Joseph published his autobiography "Vanity Will Get You Somewhere" in 1987.
Joseph enjoyed gardening, something he pursued fulltime after retiring from acting in 1981 due to a stroke.
Joseph first met Orson Welles during a radio audition for CBS. The play they were working on was set on a rubber plantation, and the two couldn't stop laughing whenever the line "barrels and barrels of pith" was read, resulting in their being dismissed.
Joseph appeared in 5 films with Jennifer Jones, including:
Since You Went Away (1944)
Love Letters (1945)
Duel In The Sun (1946)
Portait Of Jennie (1948)
The Wild Heart (1952)
Joseph worked several jobs after graduating acting school, including being a shipping clerk and as a ad salesman selling both ads for the Miami Herald (which he also worked for as a drama critic) and his own product, "Tip Top Potato Salad."
Joseph was a theatre critic for the Miami Herald in the late 1920s, a job he spoofed in his role as Jed Leland in Citizen Kane (1941).
Joseph appeared in a December 1958 ad for Smirnoff Vodka in Esquire Magazine.
The only copy of Joseph's film debut, in Too Much Johnson (1938), was destroyed in a fire at director Orson Welles' villa in August 1970.
Joseph was married, twice, to Lenore Kipp from 1931 until her death in 1960, and to Patricia Medina, from 1960 until his death.
Joseph turned down the role of John Ballantine in Spellbound (1945). He was Alfred Hitchcock's second choice after Cary Grant, who also turned it down, and the part went to Gregory Peck.
Joseph did a radio commercial for the American Service Center, an automobile dealer in Arlington, Virginia in 1980.
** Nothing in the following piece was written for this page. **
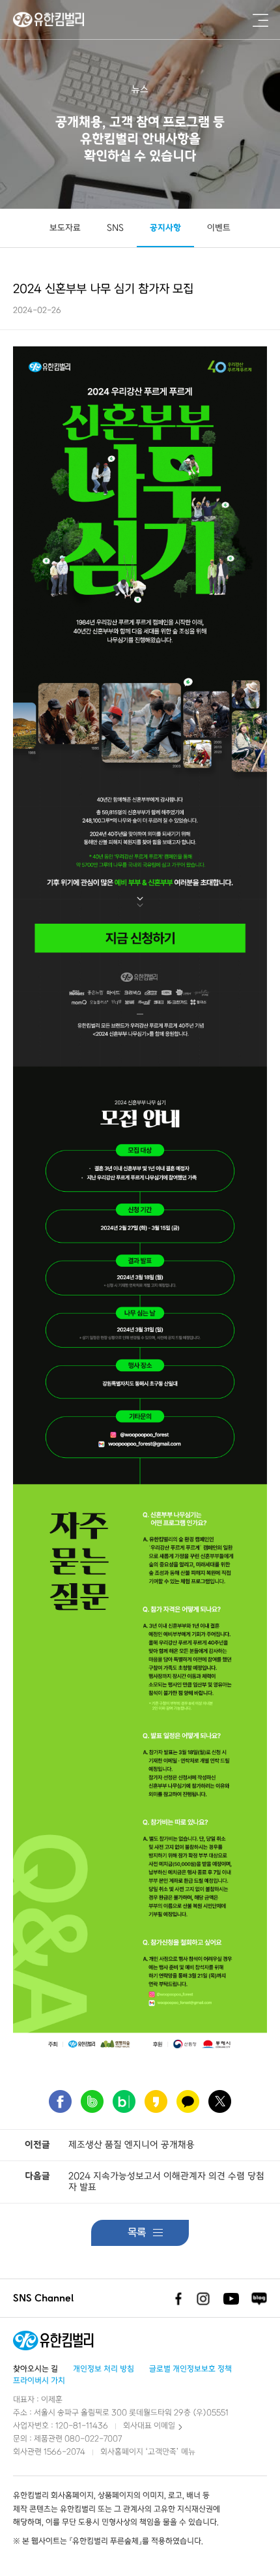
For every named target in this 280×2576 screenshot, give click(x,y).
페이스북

Joseph made 8 films with Orson Welles, including:
Too Much Johnson (1938)
Citizen Kane (1941)
The Magnificent Ambersons (1942)
Journey Into Fear (1943)
Duel In The Sun (1946)
The Third Man (1949)
The Tragedy Of Othello: The Moor Of Venice (1952)
Touch Of Evil (1958)
Joseph has a Motion Picture star on the Hollywood Walk of Fame at 6382 Hollywood Boulevard.
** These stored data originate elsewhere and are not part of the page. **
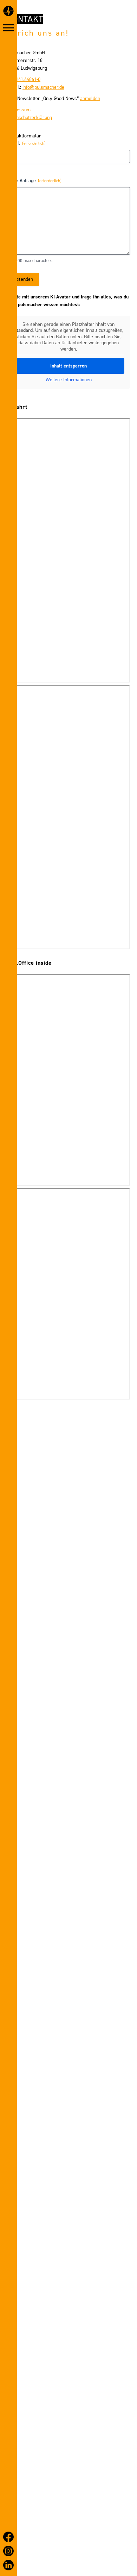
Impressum (19, 109)
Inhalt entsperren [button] (68, 366)
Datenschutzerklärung (29, 117)
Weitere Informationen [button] (69, 380)
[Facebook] (8, 2537)
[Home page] (8, 12)
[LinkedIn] (8, 2565)
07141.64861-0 (25, 79)
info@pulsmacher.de (43, 87)
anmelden (90, 98)
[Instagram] (8, 2551)
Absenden (23, 279)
Joseph was 6 feet 2 inches tall.
Joseph Cotten was buried in Petersburg, Virginia at the Blandford Cemetery.
Joseph starred with Edward G. Robinson in Robinson's final film, Soylent Green (1973).
Joseph Cotten: I didn't care about the movies really. I was tall. I could talk. It was easy to do.
(about Orson Welles)
Joseph Cotten: I know a little about Orson's childhood and seriously doubt if he ever was a child.
Joseph Cotten: Orson Welles lists Citizen Kane as his best film, Alfred Hitchcock opts for Shadow of a Doubt and Sir Carol Reed chose The Third Man – and I'm in all of them.
Joseph Cotten: My wife told me one of the sweetest things one could hear: "I am not jealous. But I am truly sad for all the actresses who embrace you and kiss you while acting, for with them, you are only pretending."